==== Material shown

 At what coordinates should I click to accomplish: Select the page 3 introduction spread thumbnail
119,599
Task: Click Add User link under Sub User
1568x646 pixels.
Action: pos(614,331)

========

• [Instructions to follow]
Each record above should be transcribed exactly.

• [Response for this exercise]
 At what coordinates should I click to accomplish: Select the page 3 introduction spread thumbnail
119,599
Task: Click Add User link under Sub User
1568x646 pixels.
Action: pos(614,331)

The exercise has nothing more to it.